ESA Fact Sheet

The following is a summary compiled from the complete ESA Fact Sheet.

Over the last two decades, environmental regulations have evolved and now affect many aspects of our lives, including the way we do business. Due to the possibility of government-mandated environmental cleanups (remediation), a concern has developed regarding who is financially responsible for remediation. The Comprehensive Environmental Response, Compensation, and Liability Act of 1980 (CERCLA) requires the designation of potentially responsible parties (PRPs) who will bear the cost of site remediation. CERCLA also recognizes the need to limit property-owner liability by performing “due diligence” prior to real-estate transfers. The federal Superfund statute, 40 CFR Part 300, reflects CERCLA requirements.

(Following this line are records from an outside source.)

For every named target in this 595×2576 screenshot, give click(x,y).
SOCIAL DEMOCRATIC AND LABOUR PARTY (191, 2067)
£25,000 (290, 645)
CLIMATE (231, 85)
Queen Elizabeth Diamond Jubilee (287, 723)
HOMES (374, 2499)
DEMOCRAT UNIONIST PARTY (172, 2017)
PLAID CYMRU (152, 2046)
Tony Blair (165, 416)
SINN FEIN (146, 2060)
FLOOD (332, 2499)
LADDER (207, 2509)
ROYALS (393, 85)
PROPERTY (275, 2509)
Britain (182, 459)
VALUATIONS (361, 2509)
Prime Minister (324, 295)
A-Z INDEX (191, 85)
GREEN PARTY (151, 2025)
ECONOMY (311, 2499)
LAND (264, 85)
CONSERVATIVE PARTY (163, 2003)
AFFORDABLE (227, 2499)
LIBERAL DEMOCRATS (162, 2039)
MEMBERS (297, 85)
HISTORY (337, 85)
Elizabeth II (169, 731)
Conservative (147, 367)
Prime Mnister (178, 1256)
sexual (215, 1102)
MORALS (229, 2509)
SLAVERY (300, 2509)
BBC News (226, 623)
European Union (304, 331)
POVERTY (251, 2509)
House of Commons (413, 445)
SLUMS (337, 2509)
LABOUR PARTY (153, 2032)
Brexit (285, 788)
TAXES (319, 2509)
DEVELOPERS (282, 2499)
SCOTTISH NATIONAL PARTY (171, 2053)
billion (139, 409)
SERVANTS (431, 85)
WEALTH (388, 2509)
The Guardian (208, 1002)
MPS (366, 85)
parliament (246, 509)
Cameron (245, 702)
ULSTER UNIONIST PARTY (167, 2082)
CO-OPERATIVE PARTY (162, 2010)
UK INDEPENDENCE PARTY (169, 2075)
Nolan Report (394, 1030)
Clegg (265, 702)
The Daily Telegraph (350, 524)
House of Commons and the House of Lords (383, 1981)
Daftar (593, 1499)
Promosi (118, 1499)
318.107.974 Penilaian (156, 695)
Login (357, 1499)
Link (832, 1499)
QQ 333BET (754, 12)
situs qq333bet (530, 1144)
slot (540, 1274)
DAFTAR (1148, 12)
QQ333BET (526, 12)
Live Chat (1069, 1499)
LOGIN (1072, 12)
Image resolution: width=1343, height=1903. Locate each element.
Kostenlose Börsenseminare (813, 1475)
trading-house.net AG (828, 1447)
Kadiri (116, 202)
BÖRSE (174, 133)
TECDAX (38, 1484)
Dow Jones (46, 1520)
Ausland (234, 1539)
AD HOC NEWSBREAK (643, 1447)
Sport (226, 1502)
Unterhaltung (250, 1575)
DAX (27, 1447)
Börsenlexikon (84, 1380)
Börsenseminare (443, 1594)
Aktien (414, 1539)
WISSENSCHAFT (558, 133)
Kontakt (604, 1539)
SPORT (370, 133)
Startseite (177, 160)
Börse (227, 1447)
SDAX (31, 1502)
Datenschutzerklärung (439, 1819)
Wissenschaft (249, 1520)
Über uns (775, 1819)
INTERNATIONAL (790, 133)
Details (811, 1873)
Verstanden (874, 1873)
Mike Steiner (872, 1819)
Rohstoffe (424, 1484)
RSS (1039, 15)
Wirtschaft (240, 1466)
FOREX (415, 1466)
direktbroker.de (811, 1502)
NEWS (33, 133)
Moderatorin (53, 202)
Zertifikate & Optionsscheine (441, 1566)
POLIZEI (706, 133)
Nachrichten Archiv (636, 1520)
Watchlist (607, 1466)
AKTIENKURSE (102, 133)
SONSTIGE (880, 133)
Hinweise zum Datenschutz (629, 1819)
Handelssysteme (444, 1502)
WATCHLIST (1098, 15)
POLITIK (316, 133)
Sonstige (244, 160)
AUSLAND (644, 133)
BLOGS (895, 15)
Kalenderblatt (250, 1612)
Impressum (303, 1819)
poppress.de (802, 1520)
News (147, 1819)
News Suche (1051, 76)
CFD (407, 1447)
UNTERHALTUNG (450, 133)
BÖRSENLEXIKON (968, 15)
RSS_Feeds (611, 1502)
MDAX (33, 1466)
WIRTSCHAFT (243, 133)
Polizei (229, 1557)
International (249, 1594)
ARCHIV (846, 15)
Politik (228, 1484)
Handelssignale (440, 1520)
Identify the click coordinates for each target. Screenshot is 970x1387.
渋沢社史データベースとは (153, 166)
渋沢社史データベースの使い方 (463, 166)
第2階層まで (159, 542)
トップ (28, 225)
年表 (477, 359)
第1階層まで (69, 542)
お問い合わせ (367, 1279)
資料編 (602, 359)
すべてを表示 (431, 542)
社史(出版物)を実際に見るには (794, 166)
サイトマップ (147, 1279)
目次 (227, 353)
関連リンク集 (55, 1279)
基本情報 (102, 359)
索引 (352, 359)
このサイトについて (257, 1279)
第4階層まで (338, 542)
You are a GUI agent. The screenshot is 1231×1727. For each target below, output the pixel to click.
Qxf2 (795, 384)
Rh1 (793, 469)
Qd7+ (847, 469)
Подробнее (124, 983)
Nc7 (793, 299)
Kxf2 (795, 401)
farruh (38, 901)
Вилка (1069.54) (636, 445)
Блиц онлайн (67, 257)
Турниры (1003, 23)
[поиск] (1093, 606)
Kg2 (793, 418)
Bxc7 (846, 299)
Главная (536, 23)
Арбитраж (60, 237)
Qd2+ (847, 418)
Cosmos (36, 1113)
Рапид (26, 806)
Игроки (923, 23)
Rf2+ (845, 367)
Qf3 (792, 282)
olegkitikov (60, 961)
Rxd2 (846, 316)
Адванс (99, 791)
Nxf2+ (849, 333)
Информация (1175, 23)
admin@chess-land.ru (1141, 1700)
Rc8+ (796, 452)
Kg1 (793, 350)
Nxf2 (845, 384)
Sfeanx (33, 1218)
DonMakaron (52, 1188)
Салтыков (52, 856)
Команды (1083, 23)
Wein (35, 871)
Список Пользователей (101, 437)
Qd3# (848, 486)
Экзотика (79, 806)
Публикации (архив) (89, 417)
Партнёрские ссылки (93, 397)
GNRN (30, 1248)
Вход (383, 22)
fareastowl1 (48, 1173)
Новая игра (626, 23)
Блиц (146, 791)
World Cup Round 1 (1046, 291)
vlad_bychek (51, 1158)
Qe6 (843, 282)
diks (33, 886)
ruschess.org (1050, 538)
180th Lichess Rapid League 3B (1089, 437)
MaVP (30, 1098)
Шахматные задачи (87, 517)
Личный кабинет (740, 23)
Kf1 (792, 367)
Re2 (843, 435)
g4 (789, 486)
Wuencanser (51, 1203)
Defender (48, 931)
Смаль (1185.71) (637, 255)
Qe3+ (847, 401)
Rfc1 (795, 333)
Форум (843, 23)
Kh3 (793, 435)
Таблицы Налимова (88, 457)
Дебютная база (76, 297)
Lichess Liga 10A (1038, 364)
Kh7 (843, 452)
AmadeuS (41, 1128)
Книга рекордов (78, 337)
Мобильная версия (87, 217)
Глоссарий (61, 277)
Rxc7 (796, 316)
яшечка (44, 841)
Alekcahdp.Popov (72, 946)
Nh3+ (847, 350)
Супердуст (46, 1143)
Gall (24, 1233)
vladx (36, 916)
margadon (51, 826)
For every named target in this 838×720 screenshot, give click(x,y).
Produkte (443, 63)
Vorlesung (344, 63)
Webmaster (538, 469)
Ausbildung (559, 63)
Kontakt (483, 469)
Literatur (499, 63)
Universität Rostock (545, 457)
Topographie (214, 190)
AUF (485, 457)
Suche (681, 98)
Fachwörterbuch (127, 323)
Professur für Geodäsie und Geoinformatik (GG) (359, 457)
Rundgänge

Recent decades in American business have seen an explosion of concerns regarding who is responsible for environmental issues. In the past, regulations did not necessarily require a property owner to remediate if a property was sold without the buyer performing due diligence. As a result, many properties with environmental problems were sold to buyers who were ignorant of the concerns. Government agencies in turn pursued the new owners, in essence creating a “Buyer Beware” commercial real-estate market. Often these new owners did not have the financial wherewithal to absorb these environmental liabilities and went bankrupt. A lot of lending institutions were left holding the proverbial bag, because they were now liable for the environmental problems on the property. All these conditions led to more and more banks, realtors, and attorneys requiring environmental assessments in an effort to protect prospective buyers.

The understanding and need for due diligence has evolved over the years. When environmental assessments for commercial properties came into vogue, each consulting firm would interpret due-diligence requirements differently and would come up with their own scopes of work. Finally, in 1994, the American Society of Testing and Materials (ASTM) developed a process which became the industry standard. Standard practices for both Phase I Environmental Assessments and Transaction Screen Questionnaires were developed. As with any new way of doing business, the standard evolved, and revisions came along in 1997 and 2000.

Now a new change is on the horizon – “All Appropriate Inquiry” (AAI) is a new due diligence requirement put forth by the US EPA. The AAI requirements will soon require a change in how environmental assessments are performed, and ASTM is working to adjust the standard practice. Also, the International Organization for Standardization (ISO) has a standard practice – ISO 14015.

As can be seen, environmental due diligence has evolved, from home-grown techniques, to three evolutions of the current ASTM standards, to ISO standards, to the new EPA AAI rule. The soon-to-be-promulgated AAI rule is leading ASTM to a new revised standard. The ground continues to shift – and these are just the initial steps. If a property has an environmental liability, a deal may move forward with additional work in the Phase II realm (such as asbestos surveys, indoor air quality surveys, subsurface/groundwater assessments, and possibly some remediation work) – or a deal may fall through entirely if the environmental issues are potentially overwhelming to a prospective buyer.